Bigger does not necessarily mean badder, and sometimes the things you should really fear appear at first glance to be innocuous, or indeed don't appear at all. So seems to be the case for the role played by amyloid-β peptide in the progression of Alzheimer's disease. For more than a decade, research has focused on trying to find a link between neuronal degeneration and the very visible, large, insoluble amyloid fibrils — formed from self-association of amyloid-β (Aβ) — that are a pathogenic hallmark of the brains of Alzheimer's disease patients. But this link is proving hard to demonstrate, and recent evidence is increasingly pointing towards much smaller, hard-to-detect soluble accumulations of Aβ as being agents of damage. Now a paper published in the 2 September issue of the Proceedings of the National Academy of Sciences adds extra weight to this evidence by demonstrating that the brains of Alzheimer's disease patients contain much higher levels of soluble Aβ oligomers than control brains from unaffected individuals.

Oligomeric assemblies of Aβ, which is a 42-amino-acid peptide processed from a transmembrane precursor protein (amyloid precursor protein, APP), have recently been shown to be neurologically disruptive in cell culture and in vivo, inhibiting hippocampal long-term potentiation. Antibodies to Aβ reverse memory failure in transgenic mice expressing human APP (the hAPP mouse model of Alzheimer's disease) without eliminating deposits of amyloid fibrils. The next logical step was to see whether Aβ oligomers were enriched in the brains of human patients.
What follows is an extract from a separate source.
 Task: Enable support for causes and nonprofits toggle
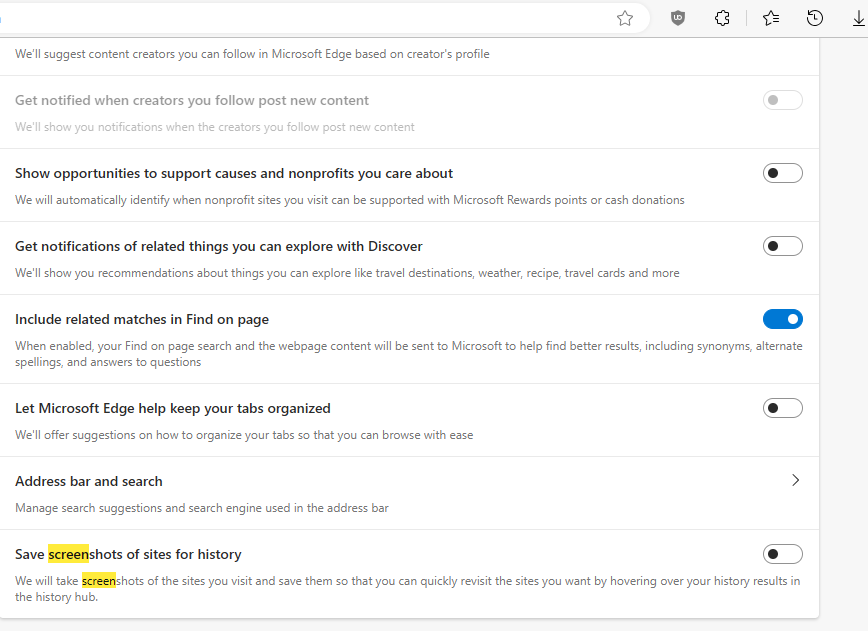point(782,173)
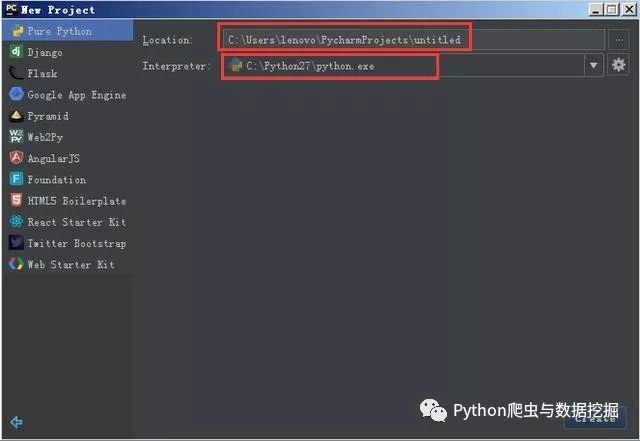Close the New Project dialog
This screenshot has height=441, width=640.
click(x=627, y=9)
To identify oligomers in brain extracts, William Klein and colleagues generated a number of antibodies selective for aggregated, but not monomeric, Aβ. These antibodies also recognized fibrillar Aβ, but the authors demonstrate that the soluble brain fractions used were free from fibrils. Post-mortem extracts taken from the brains of five Alzheimer's disease patients were found to contain an average 12-fold higher concentration of Aβ oligomers than control subjects. Although extracts from some control subjects also contained detectable oligomers, concentrations in extracts from disease patients were always higher, up to 70-fold so in one case. The commonest oligomeric species was found to be a 12-mer, as predicted from experimental preparation of synthetic Aβ oligomers.
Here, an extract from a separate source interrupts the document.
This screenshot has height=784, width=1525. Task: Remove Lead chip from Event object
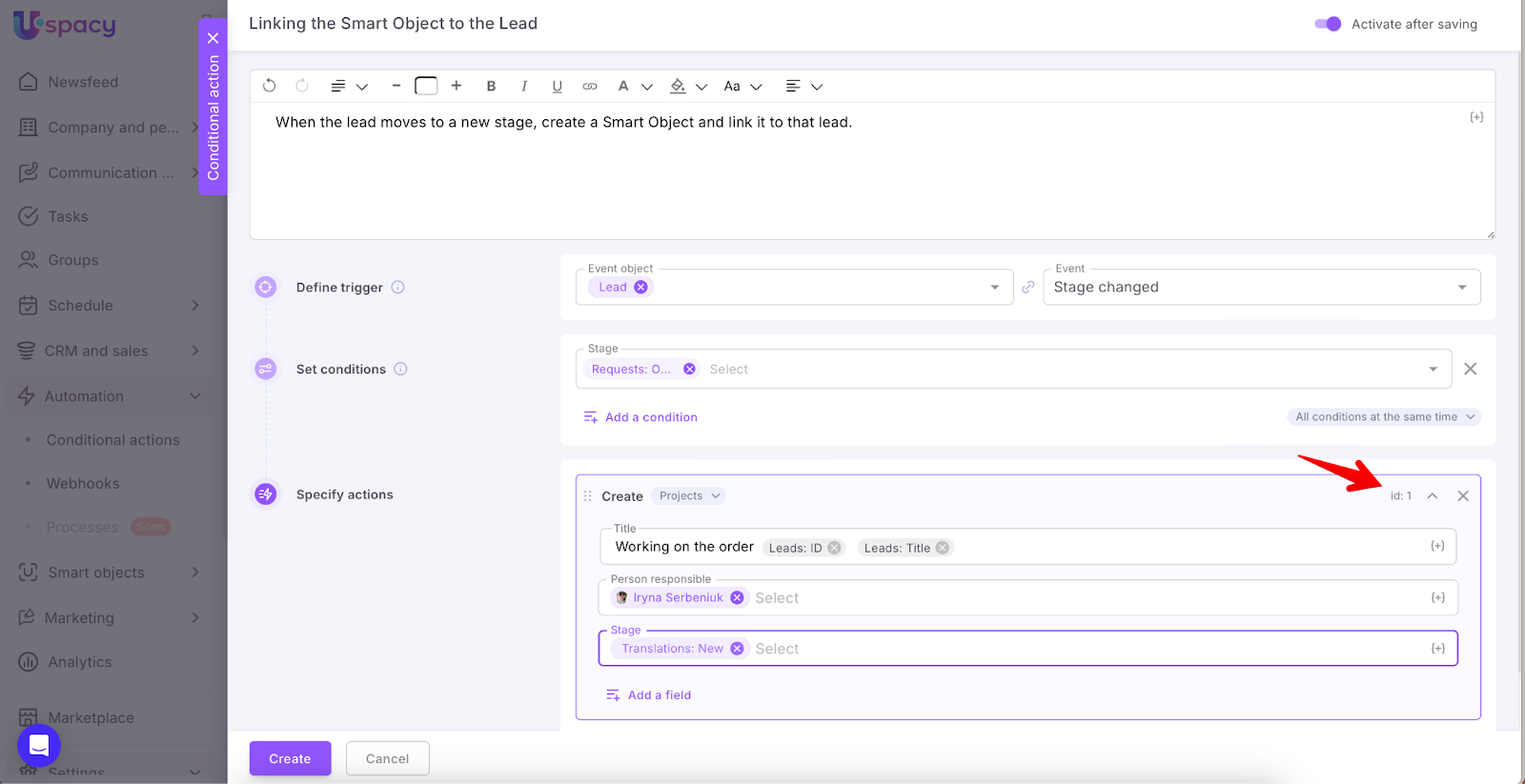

The mode of association of brain-derived oligomers with neurons was investigated by incubating patient brain extracts with cultured neurons. Oligomers were found to bind in clusters to hippocampal and cortical cultures, but apparently not to cerebellar neurons, which are generally spared in Alzheimer's disease. The clustering indicated that the oligomers were behaving as ligands at discrete molecular targets, and protein separation studies identified membrane proteins in two size ranges for further investigation as potential binding partners.
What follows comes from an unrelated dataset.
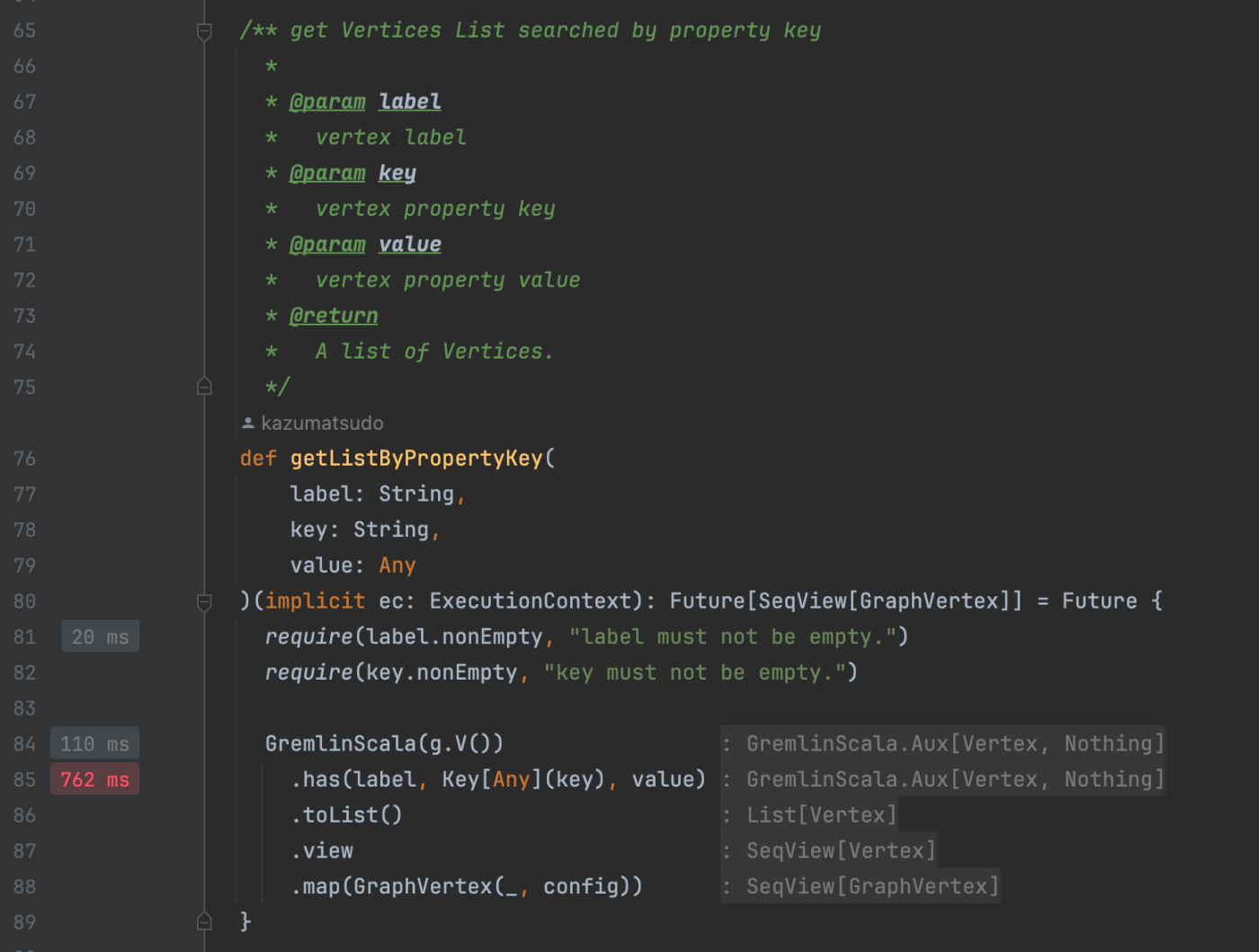This screenshot has width=1259, height=952.
Task: Open the 110 ms profiler badge
Action: point(94,744)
A stumbling block in the search for a causative role for amyloid fibrils in the degeneration that characterizes Alzheimer's disease has been the lack of correlation between the level of neurological deficit suffered by patients (or by hAPP mice) and the concentration of fibrillar plaques found in their brains. Following this new demonstration of potentially damaging Aβ oligomers in post-mortem brain extracts taken from Alzheimer's disease patients, it remains to be seen whether it will be easier to establish a correlation for these smaller suspects.